Dorotko, czy chcesz trochę świeżego łososia z ryżem dla Biga? Bo zostalo jeszcze z tego co gotowałam na dziś + muszę jeszcze drugie tyle przerobić - zanim ruszę to, co zamrożone na kość. Jak dam radę, to podjadę do Schroniska z tą rybą, choc nie wiem kiedy dam radę, bo coś mi zdrowie siada.
Kociaki u mnie zdrowe, choć Koi ma oczko trochę cieknące podobnie jak Biało-czarny kotek na zdrowej kociarni w KCh. Pojawiają się też ciemne "smarki" w nosku, ale nie kicha i nie świszczy

Maluchy muszą ode mnie wyjść w niedzielę wieczór, bo moje dorosłe koty dostają przy nich hopla a ja tym bardziej

Hayao nadal ma przepuklinę - mam wrażenie, że bez operacji nie uda nam się go wyadoptować, a to najfajniejszy z całej trójki PG potforrów.
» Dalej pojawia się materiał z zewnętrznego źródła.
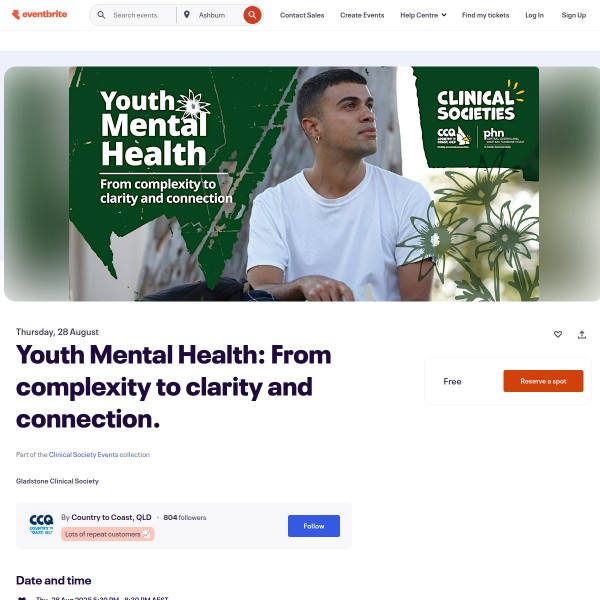Click the Sign Up link
This screenshot has height=600, width=600.
coord(574,15)
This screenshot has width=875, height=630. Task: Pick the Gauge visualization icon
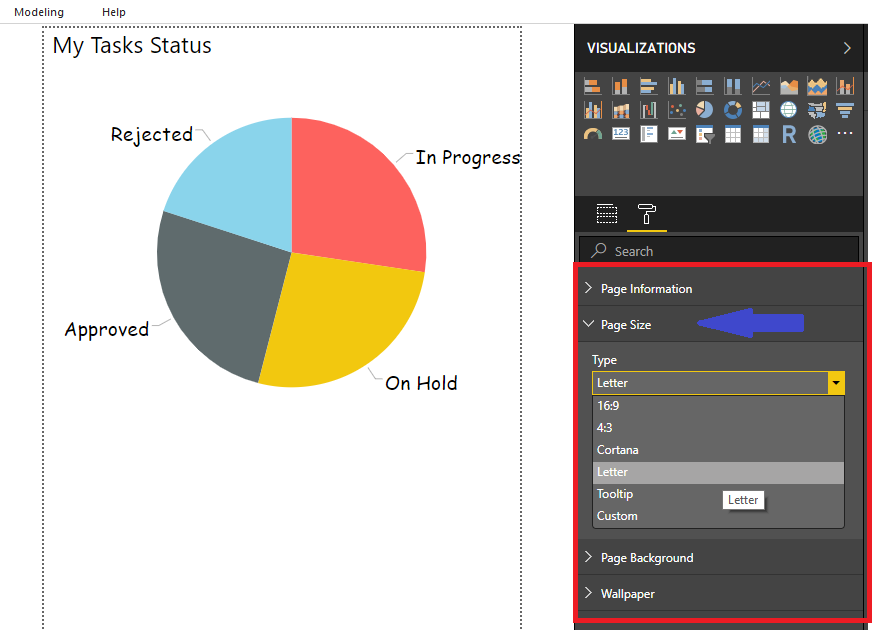592,133
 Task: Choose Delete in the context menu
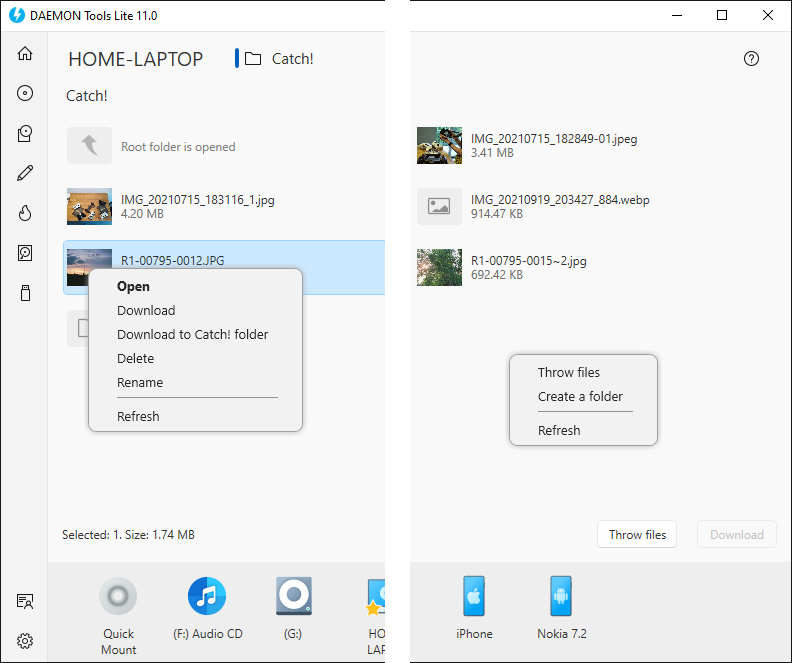[136, 358]
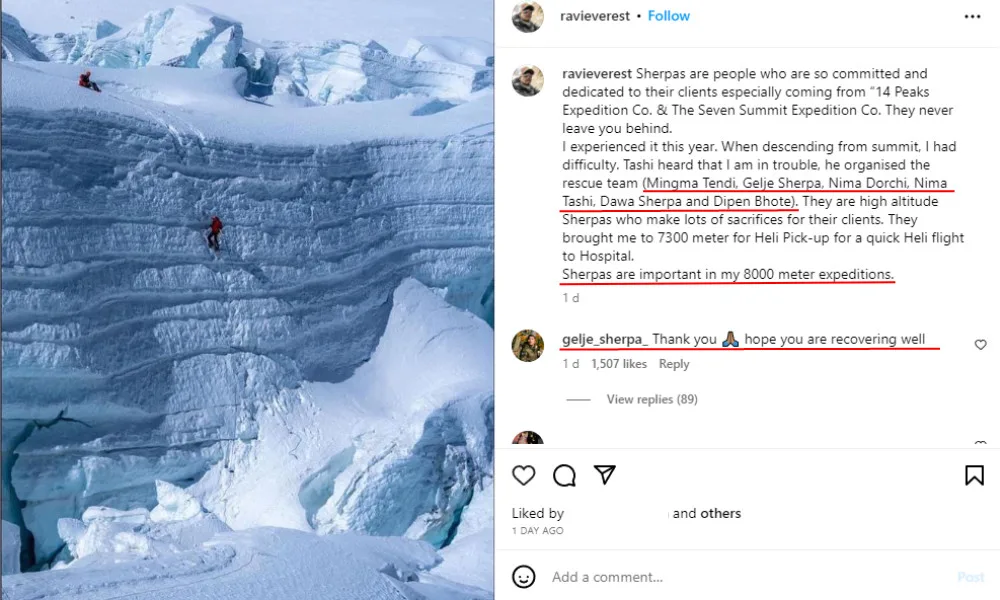Like gelje_sherpa_'s comment with small heart
This screenshot has width=1000, height=600.
click(980, 345)
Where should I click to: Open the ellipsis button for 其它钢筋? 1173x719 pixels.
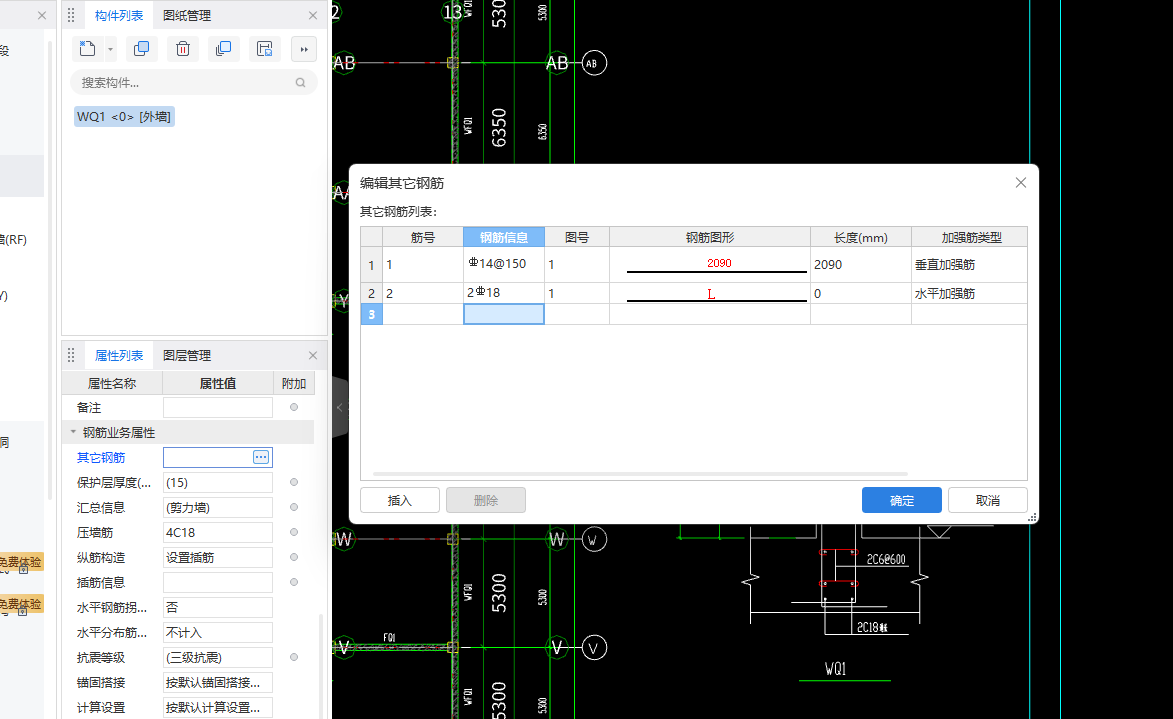pos(261,457)
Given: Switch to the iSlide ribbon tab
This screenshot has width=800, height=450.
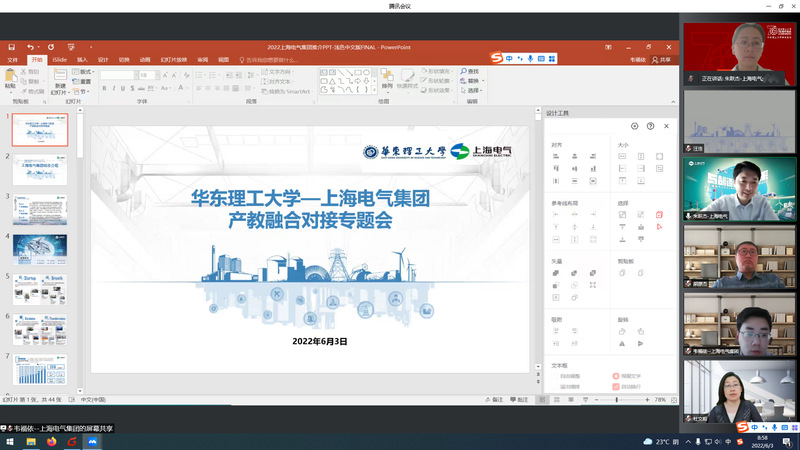Looking at the screenshot, I should click(59, 60).
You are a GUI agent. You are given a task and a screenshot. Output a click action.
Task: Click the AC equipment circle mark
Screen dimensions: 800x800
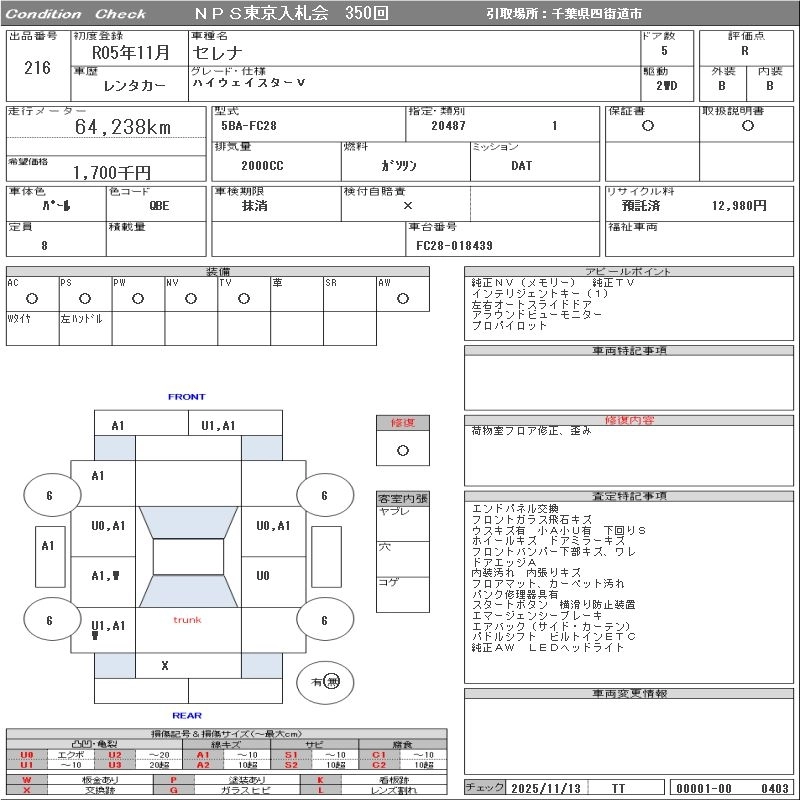[32, 299]
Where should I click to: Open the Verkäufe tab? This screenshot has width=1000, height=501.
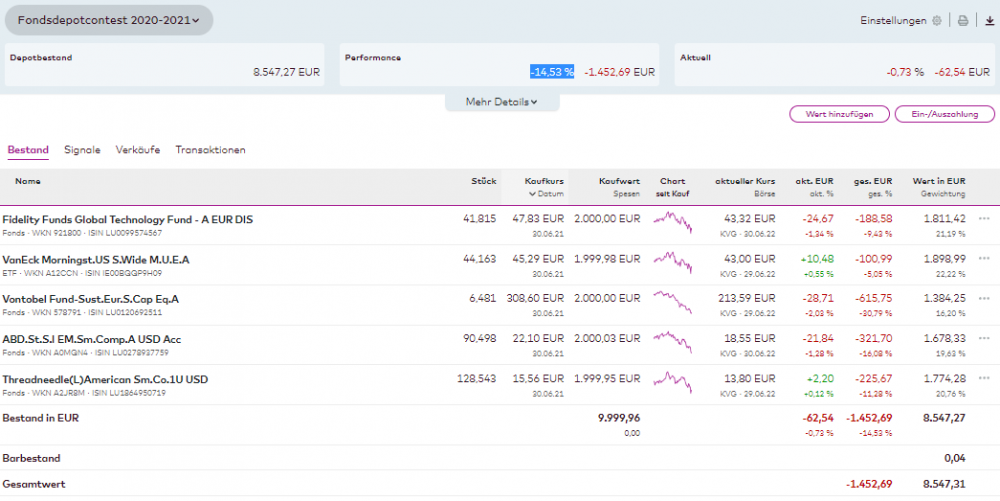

Aha, raz jeszcze proszę o zaznaczenie w ogłoszeniach, że jestem pod telefonem po 19ej - nie mogę w pracy prowadzić rozmów adopcyjnych a niektórzy traktują informacje, że jestem w pracy i oddzwonię po 19ej jako zamach na ich cześć i godność osobistą.
Wczoraj dzwonił pan (chłopak), ktory dostał mój numer od kogoś z naszych i który chce kotka na prezent dla dziewczyny (urodziny czy coś). TZN. dziewczyna przyjedzie, obejrzy i sobie wybierze. Nie odpowiadało mu, że może obejrzeć kociaki najwcześniej 2ego rano - no, w zasadzie jeszcze 1ego po południu. Nie wiem, czy zadzwoni znów.